Zaccagnini’s project for the Shanghai Biennale plays with these notions in a conceptual, poetic and cartographic way. Could Zaccagnini—who is born in Argentina, holds an Italian passport and lives in Brazil—be brought in to represent the city of São Paulo? The play with nationalities and origins is deliberate already in the choice of the artist. Yet São Paulo, with its more than 20 million inhabitants, the city wide scale remains unfathomable, and for this reason Zaccagnini has reached to a more limited, graspable territory—a single street in the city, measuring exactly 5 meters wide and 35 meters long. The street itself is again a play on nationalities—Rua Shangai. How is Shanghai, the Chinese city, represented in the Brazilian city of São Paulo?

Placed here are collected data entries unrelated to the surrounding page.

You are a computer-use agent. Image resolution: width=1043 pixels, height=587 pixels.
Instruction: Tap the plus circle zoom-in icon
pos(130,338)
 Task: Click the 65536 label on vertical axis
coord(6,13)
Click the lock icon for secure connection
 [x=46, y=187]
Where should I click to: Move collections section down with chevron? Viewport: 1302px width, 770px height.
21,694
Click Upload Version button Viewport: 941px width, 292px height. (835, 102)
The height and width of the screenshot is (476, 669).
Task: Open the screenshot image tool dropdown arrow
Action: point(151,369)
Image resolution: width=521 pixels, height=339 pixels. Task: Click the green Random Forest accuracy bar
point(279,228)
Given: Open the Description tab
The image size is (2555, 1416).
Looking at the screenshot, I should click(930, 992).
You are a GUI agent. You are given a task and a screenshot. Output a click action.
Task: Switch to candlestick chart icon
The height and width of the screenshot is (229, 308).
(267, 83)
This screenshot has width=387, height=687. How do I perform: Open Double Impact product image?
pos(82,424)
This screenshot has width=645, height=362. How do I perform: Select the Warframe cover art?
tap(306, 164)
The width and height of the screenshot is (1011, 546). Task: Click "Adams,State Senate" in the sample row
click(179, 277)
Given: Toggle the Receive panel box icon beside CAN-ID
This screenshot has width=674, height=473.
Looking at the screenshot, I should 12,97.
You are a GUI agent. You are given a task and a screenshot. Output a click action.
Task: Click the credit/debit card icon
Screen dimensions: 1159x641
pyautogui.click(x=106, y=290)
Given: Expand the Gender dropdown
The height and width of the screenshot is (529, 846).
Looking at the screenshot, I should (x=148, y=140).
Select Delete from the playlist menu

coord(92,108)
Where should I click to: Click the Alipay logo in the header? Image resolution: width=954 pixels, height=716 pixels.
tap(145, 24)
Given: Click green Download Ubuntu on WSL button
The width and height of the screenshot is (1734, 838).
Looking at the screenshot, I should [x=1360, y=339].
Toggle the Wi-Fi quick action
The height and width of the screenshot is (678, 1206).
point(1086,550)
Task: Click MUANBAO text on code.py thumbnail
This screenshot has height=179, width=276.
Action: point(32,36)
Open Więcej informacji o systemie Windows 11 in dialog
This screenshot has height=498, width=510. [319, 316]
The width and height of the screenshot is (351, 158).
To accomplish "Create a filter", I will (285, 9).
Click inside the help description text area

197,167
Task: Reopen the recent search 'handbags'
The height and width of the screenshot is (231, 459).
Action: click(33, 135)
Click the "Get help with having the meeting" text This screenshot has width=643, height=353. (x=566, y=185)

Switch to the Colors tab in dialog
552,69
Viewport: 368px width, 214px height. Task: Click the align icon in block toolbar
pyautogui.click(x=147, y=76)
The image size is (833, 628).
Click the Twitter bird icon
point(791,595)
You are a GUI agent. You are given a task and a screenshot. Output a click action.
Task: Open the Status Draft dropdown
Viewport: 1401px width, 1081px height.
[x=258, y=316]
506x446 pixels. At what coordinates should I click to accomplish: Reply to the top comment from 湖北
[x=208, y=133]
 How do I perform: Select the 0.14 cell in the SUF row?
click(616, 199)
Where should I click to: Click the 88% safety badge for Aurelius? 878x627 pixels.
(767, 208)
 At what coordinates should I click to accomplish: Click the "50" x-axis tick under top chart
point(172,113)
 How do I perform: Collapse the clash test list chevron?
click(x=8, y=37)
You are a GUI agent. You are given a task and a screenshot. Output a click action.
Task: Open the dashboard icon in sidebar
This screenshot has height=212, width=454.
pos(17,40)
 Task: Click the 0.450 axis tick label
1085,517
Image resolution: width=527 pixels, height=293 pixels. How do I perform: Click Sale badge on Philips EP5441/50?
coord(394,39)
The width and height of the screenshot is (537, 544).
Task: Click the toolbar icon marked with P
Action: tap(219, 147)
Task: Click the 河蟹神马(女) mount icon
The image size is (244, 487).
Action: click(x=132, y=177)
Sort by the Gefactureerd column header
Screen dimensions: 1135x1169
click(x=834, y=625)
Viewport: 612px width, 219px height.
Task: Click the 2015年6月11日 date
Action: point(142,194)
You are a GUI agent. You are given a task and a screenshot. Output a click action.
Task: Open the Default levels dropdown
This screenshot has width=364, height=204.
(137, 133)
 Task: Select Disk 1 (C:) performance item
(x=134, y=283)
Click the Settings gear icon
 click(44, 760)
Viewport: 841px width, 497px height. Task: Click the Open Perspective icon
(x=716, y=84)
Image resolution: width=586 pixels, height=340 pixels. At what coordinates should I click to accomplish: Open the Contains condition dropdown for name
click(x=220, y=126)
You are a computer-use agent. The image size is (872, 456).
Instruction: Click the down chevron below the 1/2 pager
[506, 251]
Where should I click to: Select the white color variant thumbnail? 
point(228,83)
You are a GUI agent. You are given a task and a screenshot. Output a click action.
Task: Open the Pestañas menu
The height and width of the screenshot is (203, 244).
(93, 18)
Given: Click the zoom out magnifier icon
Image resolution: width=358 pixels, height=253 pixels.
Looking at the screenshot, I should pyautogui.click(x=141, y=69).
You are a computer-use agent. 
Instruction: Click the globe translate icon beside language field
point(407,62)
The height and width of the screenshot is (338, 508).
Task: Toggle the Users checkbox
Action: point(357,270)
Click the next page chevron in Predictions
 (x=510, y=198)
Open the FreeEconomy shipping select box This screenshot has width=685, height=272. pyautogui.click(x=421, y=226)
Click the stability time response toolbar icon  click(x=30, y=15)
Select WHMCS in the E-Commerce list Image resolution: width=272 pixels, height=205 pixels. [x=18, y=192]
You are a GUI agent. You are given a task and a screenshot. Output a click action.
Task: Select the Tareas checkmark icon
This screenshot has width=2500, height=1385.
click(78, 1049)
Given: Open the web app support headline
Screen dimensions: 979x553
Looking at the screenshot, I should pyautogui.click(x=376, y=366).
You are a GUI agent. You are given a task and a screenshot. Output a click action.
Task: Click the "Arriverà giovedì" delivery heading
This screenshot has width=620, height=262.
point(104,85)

In her search through the map of the greater São Paulo, Zaccagnini has found four streets bearing different spellings of the name of this Chinese city (which in proper Portuguese reads Xangai), two of them in the municipality of São Paulo (Rua Shangai, in Penha district, São Paulo, zip code 03674-100, and Rua Changai, in Santo Amaro district, São Paulo zip code 04641-100) and two in the Greater São Paulo area (Rua Xangai, in Parque Novo Oratório, city of Santo André, zip code 09270-450, and Alameda Shangai, Tamboré district́, in Santana do Parnaíba, zip code 06543-040). In the Biennale’s catalog we reproduce 8 photographs made by the artist on these streets. It is the first Shangai street, in Penha district, that is selected by Zaccagnini to be reconnected with its faraway inspiration. What could be the most accurate way of representing such street, bringing Shangai to Shanghai? The medium elected for this was frottage, by which the artist, together with a group of collaborators, rubs the entire grounds of the small street with pencil on paper. Frottage itself is also used as an index, a document attesting the authenticity of a representation—credit cards and car’s license plates may be rubbed against paper to prove that they were duly exhibited.

Yet there is another play with Zaccagnini’s work, this one cartographic and evoked by her compatriot, the Argentine Jorge Luis Borges, through a text that is worth quoting:
“… In that Empire, the Art of Cartography attained such Perfection that the map of a single Province occupied the entirety of a City, and the map of the Empire, the entirety of a Province. In time, those Unconscionable Maps no longer satisfied, and the Cartographers Guilds struck a Map of the Empire whose size was that of the Empire, and which coincided point for point with it. The following Generations, who were not so fond of the Study of Cartography as their Forebears had been, saw that that vast Map was Useless, and not without some Pitilessness was it, that they delivered it up to the Inclemencies of Sun and Winters. In the Deserts of the West, still today, there are Tattered Ruins of that Map, inhabited by Animals and Beggars; in all the Land there is no other Relic of the Disciplines of Geography.”
(On Exactitude in Science, 1946)

Zacagnini’s frottage is a perfect Borgean map of Rua Shangai in São Paulo, a 1:1 scale of one of the city’s four Shanghai streets, its proper name naively misspelled. The marked sheets of paper have traveled halfway across the globe in order to encounter its exotic source of inspiration, and perhaps this way rescuing and attaining the pavilion’s long lost cause: representation.